As we now know, this threat seemed to work and North Pole operations were soon back in swing, whilst Red Dwarf has since become an MP. However, the whole affair has raised questions about Lapland’s desire for independence (with so many workers involved in one industry) and it has also not stopped OFT investigators raiding the offices of Claus Inc – in an attempt to find collusion between Father Christmas and his toy suppliers in the ARA (Alaska – Russia – Arctic) region. Perhaps most significant of all is the fact that DECC (The Department of Eating Christmas Cake) have finally woken up to the fact that Britain is heavily reliant on lots of toys for girls and boys, from a source outside the UK and without any serious competition. In fact, Noël the First, General Secretary of DECC has been quoted as saying “it’s all very well declaring that we are happy to rely on the market to deliver at Christmas, but do people really understand how tenuous the supply-chain is? Yes we accept that St Nicholas has historically done a good job, but fundamentally we are talking about 1 man, 1 sleigh and 8 reindeers delivering presents to around 8m children in the UK. Plus our emergency toy stocks (CSO = Christmas Stocking Obligations) only make arrangements for 65 days of toys to be held at any one time, which basically takes you through to late February. Nothing really, particularly when you consider that most presents are broken by Boxing Day or put on E-bay by January 1st”.
The likely beneficiary of this whole brouhaha is of course Antarctica based, Krampus Claus – estranged step-brother of Santa Claus and President of the PRA (Present Retail Association). For years, Krampus has been trying to muscle in on the North Pole operation, although his tactics of replacing presents with cinders and occasionally taking off naughty children in his sack, have largely been condemned by the industry. Nonetheless, this still seems Krampus’s best chance to finally make some headway. The public has become increasingly wary of entrenched corporations, reaping the rewards of monopolistic supply positions and there can be no doubt that Santa is very much part of the “Establishment”. In fact, with his flashy robes, fat-cat corpulence and “devil may care” attitude, his behaviour is increasingly reminiscent of the banking fraternity. On a more practical level, Santa’s rival will also be more than happy to see climate change diminishing the North Pole operating area and reindeer landing strips, whilst the expanding ice-base in the South Pole will allow for significant growth by Krampus in the future.

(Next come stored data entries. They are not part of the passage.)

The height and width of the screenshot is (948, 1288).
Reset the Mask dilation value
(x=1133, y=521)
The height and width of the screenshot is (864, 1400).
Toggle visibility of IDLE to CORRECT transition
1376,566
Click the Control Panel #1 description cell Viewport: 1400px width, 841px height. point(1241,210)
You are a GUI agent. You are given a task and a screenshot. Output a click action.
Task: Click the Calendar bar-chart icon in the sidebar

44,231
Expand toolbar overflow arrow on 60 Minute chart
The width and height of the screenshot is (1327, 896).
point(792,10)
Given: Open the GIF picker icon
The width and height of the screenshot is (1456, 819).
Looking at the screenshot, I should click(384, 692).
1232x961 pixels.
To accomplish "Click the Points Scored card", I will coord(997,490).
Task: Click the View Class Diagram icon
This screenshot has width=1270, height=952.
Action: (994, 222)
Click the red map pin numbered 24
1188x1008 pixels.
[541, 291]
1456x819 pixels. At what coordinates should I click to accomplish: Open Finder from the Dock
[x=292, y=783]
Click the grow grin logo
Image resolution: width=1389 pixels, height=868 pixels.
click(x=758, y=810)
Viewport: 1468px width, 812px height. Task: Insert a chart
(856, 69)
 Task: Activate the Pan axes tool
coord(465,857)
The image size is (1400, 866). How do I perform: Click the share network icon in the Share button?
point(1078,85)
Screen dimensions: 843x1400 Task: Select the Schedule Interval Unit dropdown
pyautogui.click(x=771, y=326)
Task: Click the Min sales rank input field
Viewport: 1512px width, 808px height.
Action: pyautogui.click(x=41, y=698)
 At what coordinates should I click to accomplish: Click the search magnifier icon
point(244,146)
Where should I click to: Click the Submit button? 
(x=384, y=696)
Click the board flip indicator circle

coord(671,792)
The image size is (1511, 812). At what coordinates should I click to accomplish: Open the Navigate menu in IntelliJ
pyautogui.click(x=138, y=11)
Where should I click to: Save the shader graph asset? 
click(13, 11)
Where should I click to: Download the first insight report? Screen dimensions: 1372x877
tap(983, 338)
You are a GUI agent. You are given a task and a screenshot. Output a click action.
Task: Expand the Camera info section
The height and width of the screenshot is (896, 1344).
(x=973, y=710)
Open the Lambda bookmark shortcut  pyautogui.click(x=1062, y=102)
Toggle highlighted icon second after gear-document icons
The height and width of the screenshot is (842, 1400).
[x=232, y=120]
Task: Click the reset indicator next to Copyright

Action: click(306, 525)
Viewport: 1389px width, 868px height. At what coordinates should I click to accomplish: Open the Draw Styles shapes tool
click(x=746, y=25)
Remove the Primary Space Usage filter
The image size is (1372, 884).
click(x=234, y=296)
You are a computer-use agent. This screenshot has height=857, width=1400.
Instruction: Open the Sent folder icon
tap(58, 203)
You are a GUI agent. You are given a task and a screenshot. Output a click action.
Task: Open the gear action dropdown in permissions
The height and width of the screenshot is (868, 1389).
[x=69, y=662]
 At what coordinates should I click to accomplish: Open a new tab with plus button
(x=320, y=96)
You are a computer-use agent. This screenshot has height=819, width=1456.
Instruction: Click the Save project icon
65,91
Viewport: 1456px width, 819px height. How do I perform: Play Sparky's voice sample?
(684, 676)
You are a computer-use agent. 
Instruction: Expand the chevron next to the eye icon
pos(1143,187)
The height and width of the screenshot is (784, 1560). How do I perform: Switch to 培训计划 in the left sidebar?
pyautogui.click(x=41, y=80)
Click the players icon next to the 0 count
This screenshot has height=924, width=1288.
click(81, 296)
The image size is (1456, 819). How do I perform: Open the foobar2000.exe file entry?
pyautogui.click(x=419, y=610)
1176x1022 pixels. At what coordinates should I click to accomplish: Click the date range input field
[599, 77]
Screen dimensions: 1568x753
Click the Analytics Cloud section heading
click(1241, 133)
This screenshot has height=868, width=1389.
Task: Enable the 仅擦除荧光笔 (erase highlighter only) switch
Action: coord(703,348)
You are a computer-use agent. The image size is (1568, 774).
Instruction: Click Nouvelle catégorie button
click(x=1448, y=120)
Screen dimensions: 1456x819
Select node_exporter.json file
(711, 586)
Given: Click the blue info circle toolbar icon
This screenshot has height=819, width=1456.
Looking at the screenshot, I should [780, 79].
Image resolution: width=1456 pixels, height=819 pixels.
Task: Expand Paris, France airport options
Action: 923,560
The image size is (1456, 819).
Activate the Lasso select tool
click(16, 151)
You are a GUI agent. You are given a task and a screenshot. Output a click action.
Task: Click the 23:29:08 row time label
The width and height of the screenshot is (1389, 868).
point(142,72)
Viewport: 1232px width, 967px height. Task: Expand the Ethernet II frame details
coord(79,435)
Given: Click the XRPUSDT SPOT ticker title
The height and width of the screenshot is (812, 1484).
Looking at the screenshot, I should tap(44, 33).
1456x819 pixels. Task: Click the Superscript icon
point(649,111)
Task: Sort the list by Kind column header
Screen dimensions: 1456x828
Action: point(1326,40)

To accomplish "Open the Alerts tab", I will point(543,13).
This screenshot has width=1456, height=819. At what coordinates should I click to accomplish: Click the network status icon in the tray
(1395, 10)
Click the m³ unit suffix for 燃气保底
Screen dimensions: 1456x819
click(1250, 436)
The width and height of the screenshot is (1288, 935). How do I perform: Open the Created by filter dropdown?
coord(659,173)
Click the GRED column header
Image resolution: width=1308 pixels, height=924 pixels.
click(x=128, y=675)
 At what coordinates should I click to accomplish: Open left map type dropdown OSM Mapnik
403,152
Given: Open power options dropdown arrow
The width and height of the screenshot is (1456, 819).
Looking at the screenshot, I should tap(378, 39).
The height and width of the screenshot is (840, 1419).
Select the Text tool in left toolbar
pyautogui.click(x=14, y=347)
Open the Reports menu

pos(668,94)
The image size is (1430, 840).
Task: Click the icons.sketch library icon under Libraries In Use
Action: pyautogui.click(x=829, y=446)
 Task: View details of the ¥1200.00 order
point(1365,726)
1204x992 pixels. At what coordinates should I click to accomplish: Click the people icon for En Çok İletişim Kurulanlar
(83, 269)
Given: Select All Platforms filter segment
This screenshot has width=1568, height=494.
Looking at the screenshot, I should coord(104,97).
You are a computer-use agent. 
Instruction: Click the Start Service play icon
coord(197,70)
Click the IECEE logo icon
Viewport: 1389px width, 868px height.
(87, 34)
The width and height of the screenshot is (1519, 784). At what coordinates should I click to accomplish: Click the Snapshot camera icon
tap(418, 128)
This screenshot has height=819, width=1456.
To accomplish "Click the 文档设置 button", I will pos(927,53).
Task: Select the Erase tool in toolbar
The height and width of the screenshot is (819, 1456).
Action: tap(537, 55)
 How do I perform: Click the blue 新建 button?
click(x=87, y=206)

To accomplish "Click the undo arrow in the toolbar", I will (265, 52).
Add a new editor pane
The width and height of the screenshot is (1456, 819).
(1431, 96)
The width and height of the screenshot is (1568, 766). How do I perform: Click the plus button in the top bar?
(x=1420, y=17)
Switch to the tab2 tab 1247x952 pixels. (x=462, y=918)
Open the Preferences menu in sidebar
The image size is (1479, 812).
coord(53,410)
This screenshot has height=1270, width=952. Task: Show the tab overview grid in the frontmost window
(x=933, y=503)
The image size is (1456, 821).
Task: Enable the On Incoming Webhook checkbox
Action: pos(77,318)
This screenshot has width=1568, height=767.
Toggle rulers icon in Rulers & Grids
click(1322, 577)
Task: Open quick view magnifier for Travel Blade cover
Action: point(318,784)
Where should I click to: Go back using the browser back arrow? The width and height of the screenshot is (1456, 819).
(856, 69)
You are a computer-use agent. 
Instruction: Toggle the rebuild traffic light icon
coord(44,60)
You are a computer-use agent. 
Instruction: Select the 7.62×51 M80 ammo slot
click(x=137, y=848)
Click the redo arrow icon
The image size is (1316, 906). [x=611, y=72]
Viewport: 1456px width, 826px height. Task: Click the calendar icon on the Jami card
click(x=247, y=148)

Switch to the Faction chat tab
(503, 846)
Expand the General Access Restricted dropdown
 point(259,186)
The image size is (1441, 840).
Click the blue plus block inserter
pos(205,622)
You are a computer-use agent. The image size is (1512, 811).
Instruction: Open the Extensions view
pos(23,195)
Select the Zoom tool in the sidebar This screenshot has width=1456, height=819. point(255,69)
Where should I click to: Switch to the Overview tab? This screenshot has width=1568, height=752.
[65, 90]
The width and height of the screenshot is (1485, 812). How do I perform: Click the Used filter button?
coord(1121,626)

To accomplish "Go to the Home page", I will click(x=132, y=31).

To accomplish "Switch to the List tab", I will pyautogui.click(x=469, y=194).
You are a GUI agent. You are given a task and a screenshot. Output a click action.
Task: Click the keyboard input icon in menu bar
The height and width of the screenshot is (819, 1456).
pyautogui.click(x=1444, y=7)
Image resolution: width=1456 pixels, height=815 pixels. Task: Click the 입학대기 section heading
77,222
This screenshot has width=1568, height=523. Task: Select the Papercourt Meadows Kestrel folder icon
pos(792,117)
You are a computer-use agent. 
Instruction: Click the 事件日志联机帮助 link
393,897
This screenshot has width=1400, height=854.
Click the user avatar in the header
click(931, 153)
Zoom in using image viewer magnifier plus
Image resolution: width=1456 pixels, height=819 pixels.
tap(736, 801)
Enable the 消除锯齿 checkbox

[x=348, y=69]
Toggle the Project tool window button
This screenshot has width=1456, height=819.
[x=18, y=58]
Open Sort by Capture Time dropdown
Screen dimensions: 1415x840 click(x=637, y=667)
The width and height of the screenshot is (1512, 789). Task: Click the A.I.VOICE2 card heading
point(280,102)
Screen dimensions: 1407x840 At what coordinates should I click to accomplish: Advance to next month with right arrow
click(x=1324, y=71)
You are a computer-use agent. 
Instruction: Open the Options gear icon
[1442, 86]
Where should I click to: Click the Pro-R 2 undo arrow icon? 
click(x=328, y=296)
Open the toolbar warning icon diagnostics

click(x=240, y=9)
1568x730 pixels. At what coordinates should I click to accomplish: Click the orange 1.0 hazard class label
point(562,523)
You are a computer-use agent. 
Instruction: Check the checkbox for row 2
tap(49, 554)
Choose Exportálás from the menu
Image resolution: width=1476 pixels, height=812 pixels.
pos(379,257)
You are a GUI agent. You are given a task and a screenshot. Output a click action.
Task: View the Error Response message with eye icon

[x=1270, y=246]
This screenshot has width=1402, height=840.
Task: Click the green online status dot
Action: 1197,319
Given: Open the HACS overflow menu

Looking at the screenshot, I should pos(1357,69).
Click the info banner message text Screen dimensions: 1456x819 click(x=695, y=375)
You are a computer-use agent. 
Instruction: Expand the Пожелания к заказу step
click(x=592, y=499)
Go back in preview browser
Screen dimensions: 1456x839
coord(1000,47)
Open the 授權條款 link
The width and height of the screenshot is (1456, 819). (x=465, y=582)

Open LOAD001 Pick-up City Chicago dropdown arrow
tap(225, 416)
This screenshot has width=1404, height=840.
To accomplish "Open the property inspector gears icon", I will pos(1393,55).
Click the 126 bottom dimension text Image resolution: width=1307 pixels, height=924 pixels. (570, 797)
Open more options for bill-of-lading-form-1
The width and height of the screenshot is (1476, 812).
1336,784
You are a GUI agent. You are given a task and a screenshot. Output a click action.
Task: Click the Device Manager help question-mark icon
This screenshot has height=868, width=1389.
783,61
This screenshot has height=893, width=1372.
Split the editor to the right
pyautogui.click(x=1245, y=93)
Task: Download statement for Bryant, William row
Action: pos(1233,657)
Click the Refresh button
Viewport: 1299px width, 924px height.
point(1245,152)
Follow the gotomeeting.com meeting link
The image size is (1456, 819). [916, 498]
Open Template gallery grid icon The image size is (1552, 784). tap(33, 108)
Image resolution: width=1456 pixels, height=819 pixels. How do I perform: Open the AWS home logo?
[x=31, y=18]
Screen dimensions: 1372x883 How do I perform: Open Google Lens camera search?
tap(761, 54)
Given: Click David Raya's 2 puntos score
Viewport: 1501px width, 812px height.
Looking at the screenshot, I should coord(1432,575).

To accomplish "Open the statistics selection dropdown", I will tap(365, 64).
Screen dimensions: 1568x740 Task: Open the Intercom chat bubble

Father Christmas himself has been unavailable for comment, a reflection perhaps of the pressure he is feeling in the run-up to what (most would agree) is a busy period. But Mrs Christmas has been much more forthcoming; “I’m in total agreement with Roy Wizzard”, she said, “who you will remember pronounced that he ‘wished it could be Christmas every day’. Well so do I, because then at least our activity would be balanced over 12 months. In fact every year, we warn our customers that December is a busy period and that to expect us to get all the deliveries out in one month is unreasonable. But do they listen? Do they Donner and Blitzen! So we end up with the crazy situation, where our assets are primed and ready for delivery all year round, but we still end up doing all our work around a few days in December. And now we have the OFT making accusations that we are taking advantage of our position in the market, when it is the Government who could solve the whole problem by spreading Christmas evenly throughout the whole year. Anyway, it’s the children I feel sorry for, because we know exactly who the people are in the OFT and there is no way that their kids are getting any presents this time around”.